According to figures from the Met Office, the levels of rainfall across the UK in 2007 were somewhat erratic. The rainfall in the North, for example, was 30% of the average for the time of year in April. For June it was 280%. The corresponding figures for Scotland are 65% for April and 130% for June.

The general trend for 2008 is that there has been higher than average rainfall, although the levels vary across the UK. Rainfall is only one of several factors to be considered when assessing flood risk, making this an art rather than a science. So what steps can be taken to minimise the overall sums paid out due to flooding claims?

Where flooding occurs from the sea, a river or waterway, the courts have stated that the encroaching water is the “common enemy” of all landowners. Each is responsible for protecting his land from flooding. If householder A builds a wall to protect his property from flooding, causing flooding to householder B, B cannot bring an action for the damage caused against A. The courts will expect B to take similar steps to defend his property from flooding.

However, if A suffers flooding to his land and deliberately discharges the waters on to B’s land, A will be liable for doing so. This apparently fine distinction may allow the insurer to recover their outlay from A.

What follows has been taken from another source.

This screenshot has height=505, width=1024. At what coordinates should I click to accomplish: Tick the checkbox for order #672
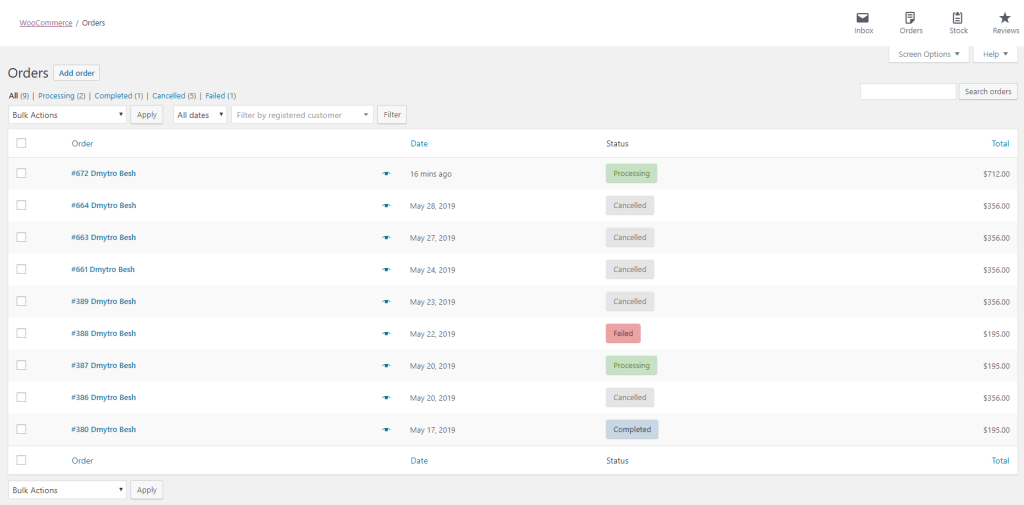point(21,173)
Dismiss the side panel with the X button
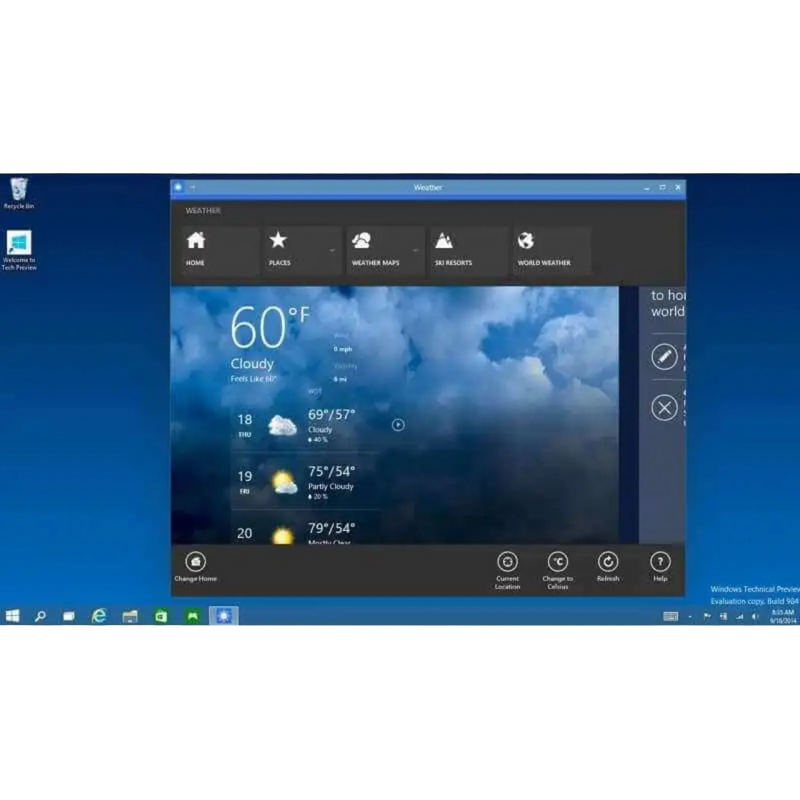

Similarly, while landowners are permitted to protect their land from flooding, they are not permitted to impede the watercourse itself. If obstructions are placed in a river and this leads to flooding, the party responsible for obstructing the watercourse will be liable.

Culverts may be constructed in order to drain water from land, or to channel an existing water course. Building culverts to drain water already on your land to that of a neighbour will render you liable for any damage caused.

“The local authority must consult the Environment Agency about the flooding risks of a proposed development, but it can ignore its advice when granting planning permission.

Simon Elllis

If a landowner constructs a culvert along a river or stream, they are responsible for ensuring the culvert is maintained and capable of conveying the flow, even in times of high rainfall. Where the culvert becomes blocked, or where the volume of water increases, such that the culvert can no longer cope, the landowner will still be responsible for any flooding caused.

What if the landowner did not know (and could not reasonably have been expected to know) of the existence of the culvert? This may occur where land is sold by the party that constructed the culvert. The courts have said this does not provide a defence to a claim for subsequent flooding. The purchasing party adopts the culvert and all liability arising from it.

Striking an acceptable balance between the need to build new housing, particularly in the South East and the need to minimise the risks of those properties being flooded has proved difficult. Some development on floodplains is inevitable; there are large areas of the UK where housing was built on floodplains many years (even centuries) ago and where flooding has not been a major problem. However, as more and more development takes place on floodplains it is equally inevitable that the number of properties affected by flooding will increase.

Can a developer build on a floodplain with impunity? Developers must obtain planning permission from the local authority for a development. The local authority, in turn, must consult the Environment Agency about the flooding risks associated with the proposed development. However, the local authority can ignore the advice of the agency when granting planning permission. While the Secretary of State can call in the application and overrule the decision of the local authority, this is uncommon.

Providing the relevant consultations have taken place, it will be difficult to bring an action for recovery against the developer on the basis that the development should never have taken place.

The days where insurers paid out on a major flood without questioning the causes of that flood are long gone. However, the industry has still been slow to fully investigate the prospects for recovery after flooding events. With flooding becoming a common feature of the British weather and an ever more thorny problem for the industry, this approach cannot be sustained. The insurers that actively investigate and pursue recoveries will be best placed to weather this particular storm.

Simon Ellis is a senior associate at Hugh James Solicitors.